_Article_
Start

Perform Optical Character Recognition (OCR) on a scanned PDF file containing Arabic text. I use Tesseract OCR to extract text from each page, generate a searchable PDF, and save the OCR text as a separate text file. Can aid in digitizing Arabic text from PDFs and creating searchable documents.
- pdf2image==1.16.3
- tesseract-ocr==5.0.0-alpha.20210506
- pytesseract @ git+https://github.com/madmaze/pytesseract.git@8463b13fbfdc1b17d33f370354e0cd855a9f82e0
- PyPDF2==3.0.1
- tesseract-ocr-ara==1.1.0
- poppler-utils==21.11.0
- Input :
filePath
variable points to your input PDF file. - Output : A new PDF file with searchable text generated from the OCR results and a text file containing the extracted Arabic text for each page.

End

_Data records_
Start

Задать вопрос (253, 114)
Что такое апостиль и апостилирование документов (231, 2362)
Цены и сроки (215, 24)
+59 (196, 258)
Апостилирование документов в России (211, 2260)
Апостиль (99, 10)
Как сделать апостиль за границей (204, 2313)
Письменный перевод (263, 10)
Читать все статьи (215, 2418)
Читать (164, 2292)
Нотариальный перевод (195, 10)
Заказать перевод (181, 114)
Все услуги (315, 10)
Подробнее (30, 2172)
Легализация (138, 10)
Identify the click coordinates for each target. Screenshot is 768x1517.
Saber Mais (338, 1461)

End

_Set of tasks_
#1 Render this sentence from the OCR project description in Spanish: "I use Tesseract OCR to extract text from each page, generate a searchable PDF, and save the OCR text as a separate text file."
#2 Retype the OCR project description from "Perform Optical Character" to "for each page.".
Work only from the OCR project description.

_Answers_
#1 Uso Tesseract OCR para extraer el texto de cada página, generar un PDF en el que se pueda buscar y guardar el texto del OCR como un archivo de texto aparte.

#2
Perform Optical Character Recognition (OCR) on a scanned PDF file containing Arabic text. I use Tesseract OCR to extract text from each page, generate a searchable PDF, and save the OCR text as a separate text file. Can aid in digitizing Arabic text from PDFs and creating searchable documents.
- pdf2image==1.16.3
- tesseract-ocr==5.0.0-alpha.20210506
- pytesseract @ git+https://github.com/madmaze/pytesseract.git@8463b13fbfdc1b17d33f370354e0cd855a9f82e0
- PyPDF2==3.0.1
- tesseract-ocr-ara==1.1.0
- poppler-utils==21.11.0
- Input :
filePath
variable points to your input PDF file. - Output : A new PDF file with searchable text generated from the OCR results and a text file containing the extracted Arabic text for each page.